* **ACTIVITY**:
Take each line of the data that contains the string "agent" and copy it.

* **LISTED RECORDS**:
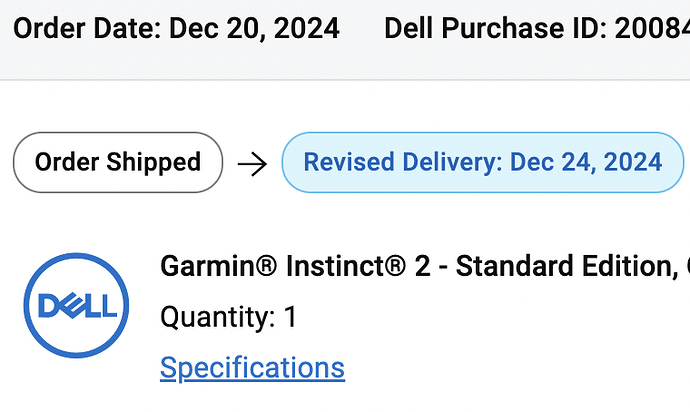Click the Dec 20, 2024 order date
Screen dimensions: 690x412
coord(254,29)
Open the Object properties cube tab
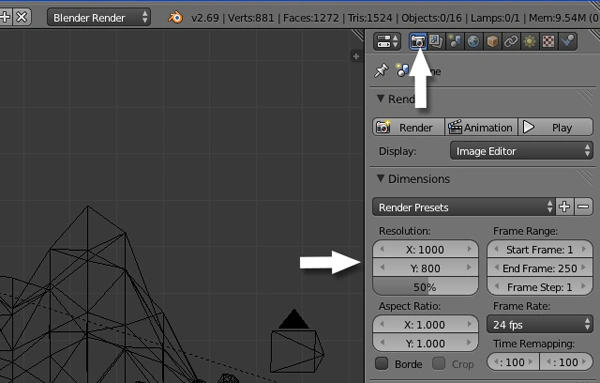 pos(492,41)

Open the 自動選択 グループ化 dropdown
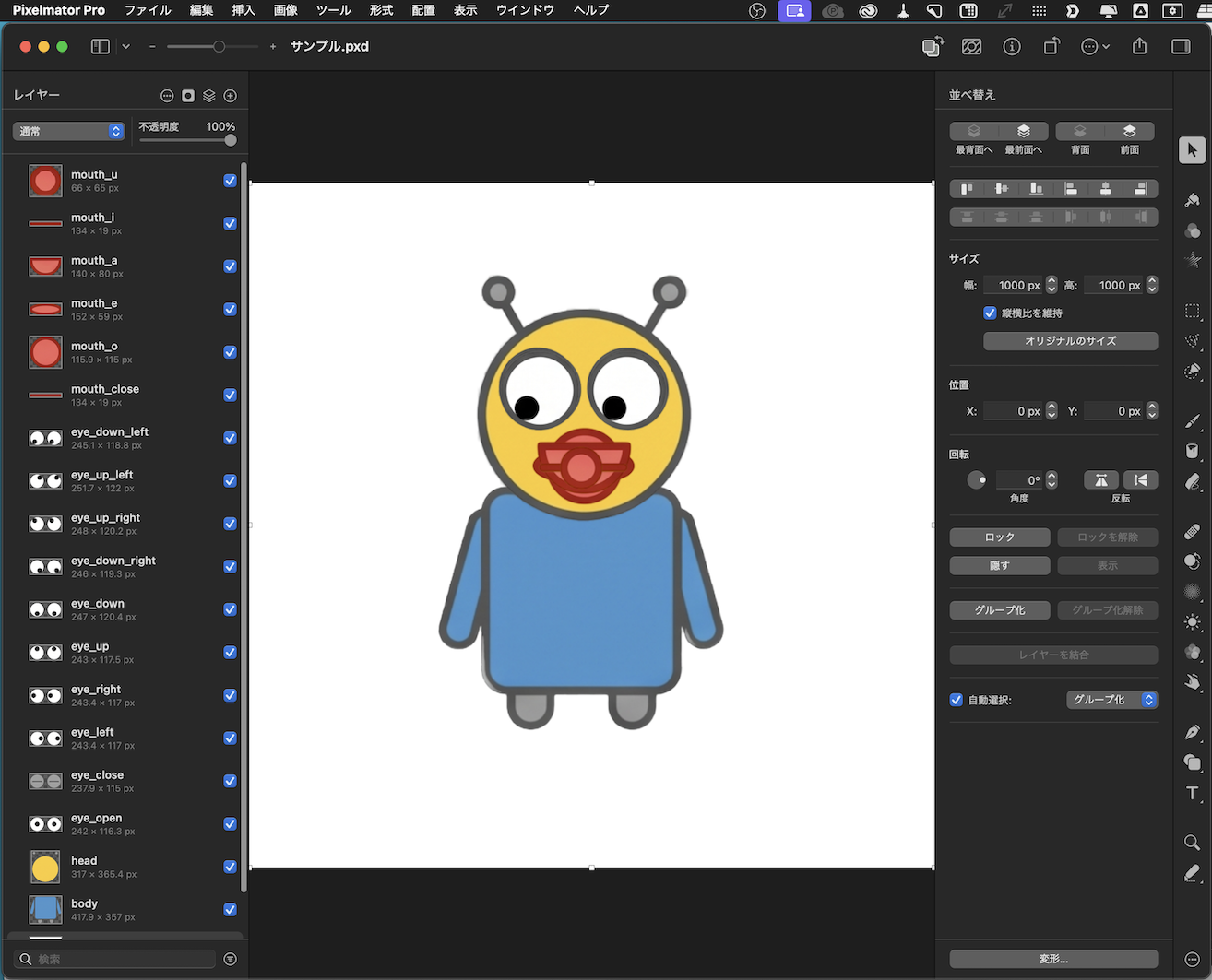tap(1111, 700)
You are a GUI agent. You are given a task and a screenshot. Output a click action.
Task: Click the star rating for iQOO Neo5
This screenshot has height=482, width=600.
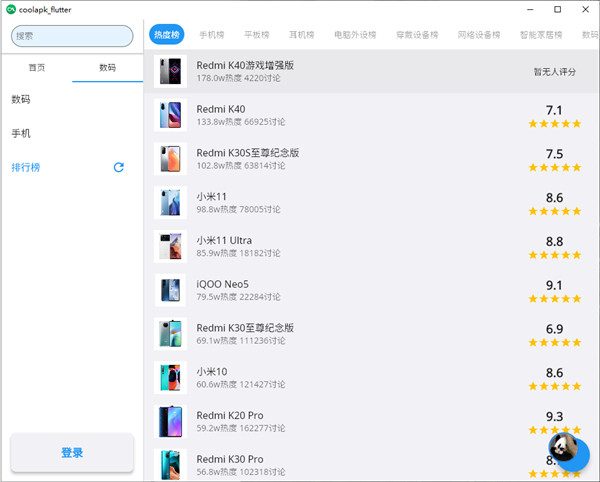click(554, 299)
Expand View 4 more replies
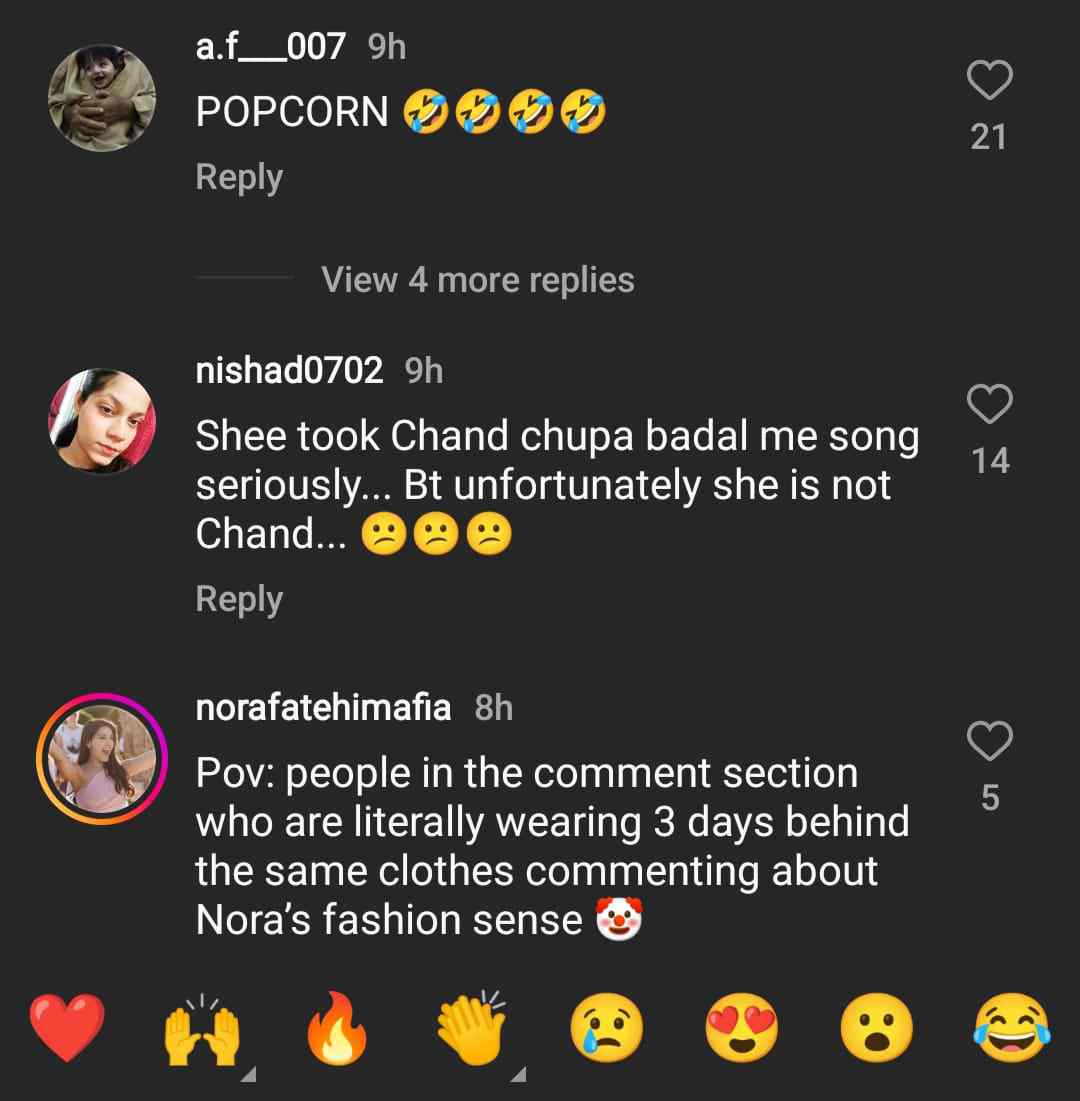This screenshot has height=1101, width=1080. click(478, 280)
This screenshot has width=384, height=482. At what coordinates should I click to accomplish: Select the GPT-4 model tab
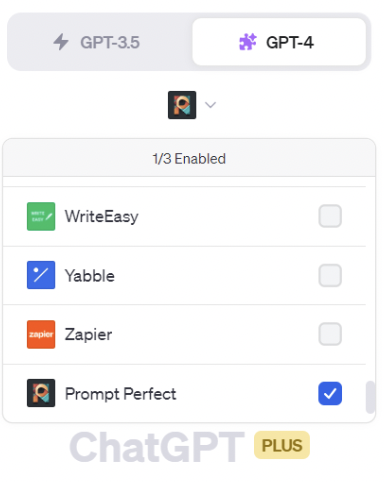(279, 42)
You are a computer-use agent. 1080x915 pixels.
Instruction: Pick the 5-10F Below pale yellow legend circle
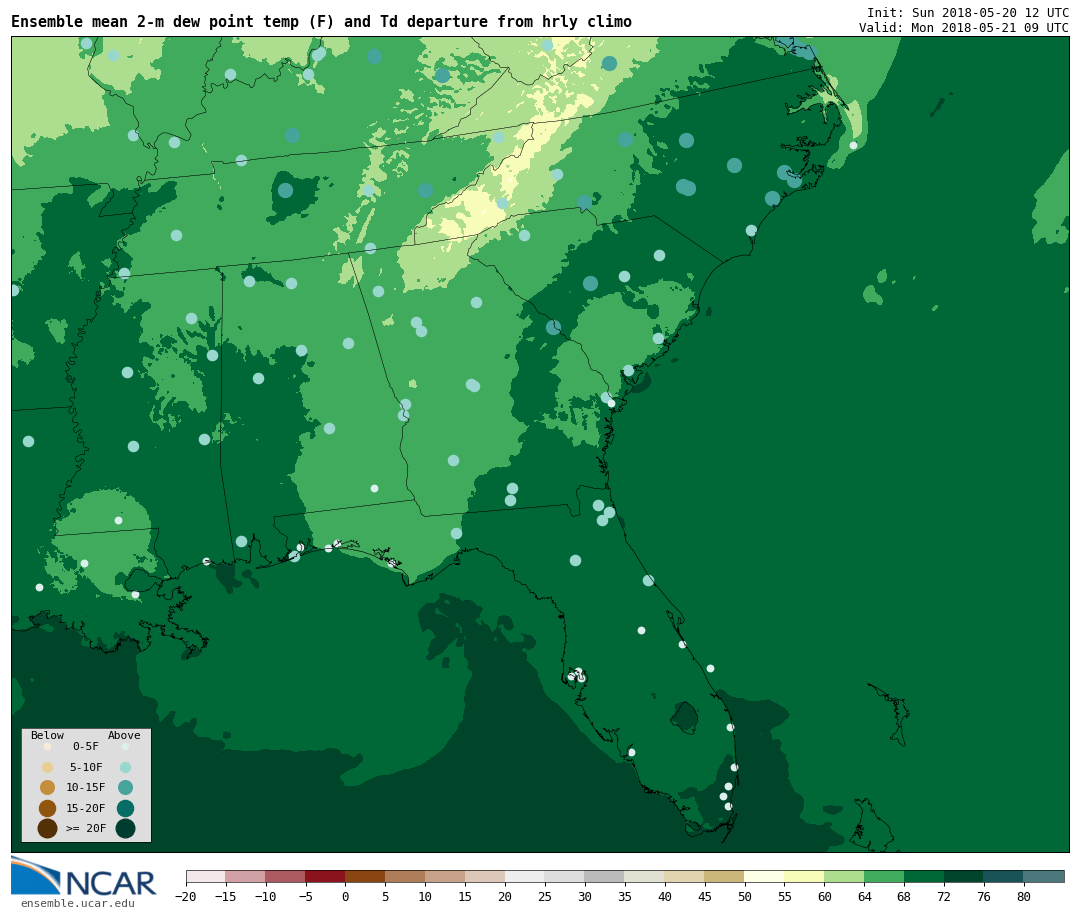(47, 767)
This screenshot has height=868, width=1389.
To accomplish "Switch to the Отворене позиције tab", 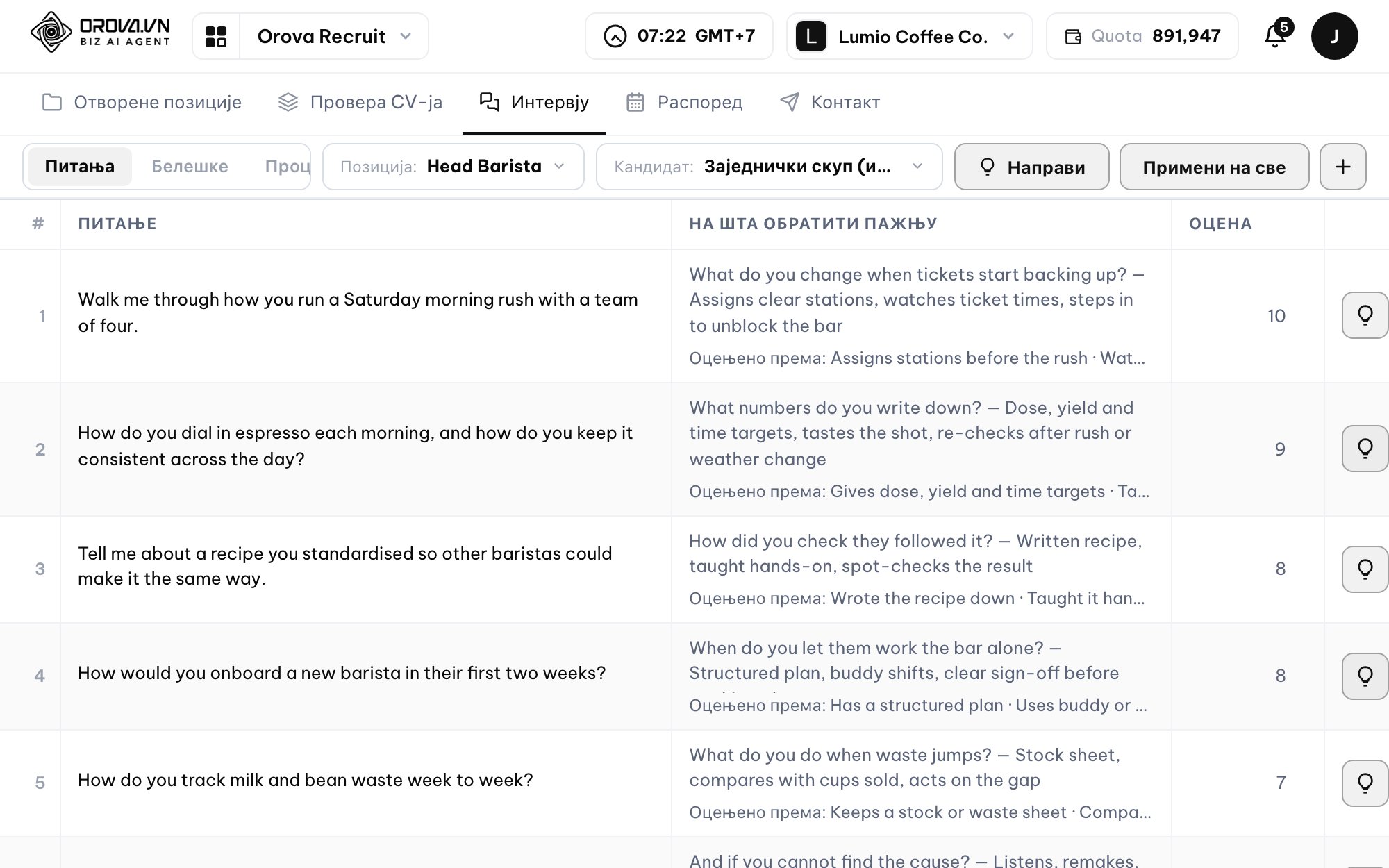I will pos(142,103).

* **WRITTEN SOLUTION**:
You are a GUI agent. You are given a task and a screenshot. Output a click action.
You are a computer-use agent. 1080x915 pixels.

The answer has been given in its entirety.